Provided records:
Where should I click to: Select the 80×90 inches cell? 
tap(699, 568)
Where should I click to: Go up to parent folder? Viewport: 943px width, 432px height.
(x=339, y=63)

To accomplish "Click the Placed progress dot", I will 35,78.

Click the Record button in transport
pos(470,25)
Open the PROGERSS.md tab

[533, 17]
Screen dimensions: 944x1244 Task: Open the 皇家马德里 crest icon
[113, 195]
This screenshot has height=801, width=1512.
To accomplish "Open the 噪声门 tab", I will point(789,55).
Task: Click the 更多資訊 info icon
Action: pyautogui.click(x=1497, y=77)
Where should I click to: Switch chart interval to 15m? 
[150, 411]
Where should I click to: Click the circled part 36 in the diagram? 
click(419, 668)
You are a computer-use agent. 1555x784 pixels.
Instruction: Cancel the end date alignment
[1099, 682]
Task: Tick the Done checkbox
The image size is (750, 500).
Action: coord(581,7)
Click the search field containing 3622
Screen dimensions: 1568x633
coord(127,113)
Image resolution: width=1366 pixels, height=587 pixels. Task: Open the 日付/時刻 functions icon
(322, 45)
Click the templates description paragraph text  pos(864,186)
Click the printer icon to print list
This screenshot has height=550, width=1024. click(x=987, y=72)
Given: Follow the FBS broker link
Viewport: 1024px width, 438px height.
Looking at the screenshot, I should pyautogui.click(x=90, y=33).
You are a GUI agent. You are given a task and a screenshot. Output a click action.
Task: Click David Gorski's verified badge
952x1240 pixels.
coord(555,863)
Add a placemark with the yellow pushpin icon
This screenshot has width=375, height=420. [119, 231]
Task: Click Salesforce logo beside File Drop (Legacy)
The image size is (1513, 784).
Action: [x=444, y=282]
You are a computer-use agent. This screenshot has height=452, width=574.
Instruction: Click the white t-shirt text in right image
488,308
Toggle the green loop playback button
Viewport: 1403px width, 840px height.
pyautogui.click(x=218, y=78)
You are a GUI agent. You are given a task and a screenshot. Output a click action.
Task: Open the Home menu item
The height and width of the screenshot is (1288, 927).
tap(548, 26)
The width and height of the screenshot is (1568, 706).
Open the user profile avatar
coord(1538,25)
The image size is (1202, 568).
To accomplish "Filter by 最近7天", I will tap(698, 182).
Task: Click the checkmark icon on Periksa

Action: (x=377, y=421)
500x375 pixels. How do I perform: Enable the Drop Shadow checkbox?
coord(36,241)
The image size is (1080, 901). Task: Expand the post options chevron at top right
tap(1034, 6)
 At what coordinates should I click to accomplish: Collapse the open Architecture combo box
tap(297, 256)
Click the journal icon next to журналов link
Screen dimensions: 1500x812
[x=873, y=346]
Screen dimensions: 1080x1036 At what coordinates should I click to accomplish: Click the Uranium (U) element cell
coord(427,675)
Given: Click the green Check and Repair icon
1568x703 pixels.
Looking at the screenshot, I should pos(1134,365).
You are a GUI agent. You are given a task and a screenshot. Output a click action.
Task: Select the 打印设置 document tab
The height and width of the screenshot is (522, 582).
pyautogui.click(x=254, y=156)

What to do: If a line in the material above contains "computer", show that line.

Task output:
You are a computer-use agent. 1555x784 pixels.
You are a computer-use agent. This screenshot has height=452, width=574.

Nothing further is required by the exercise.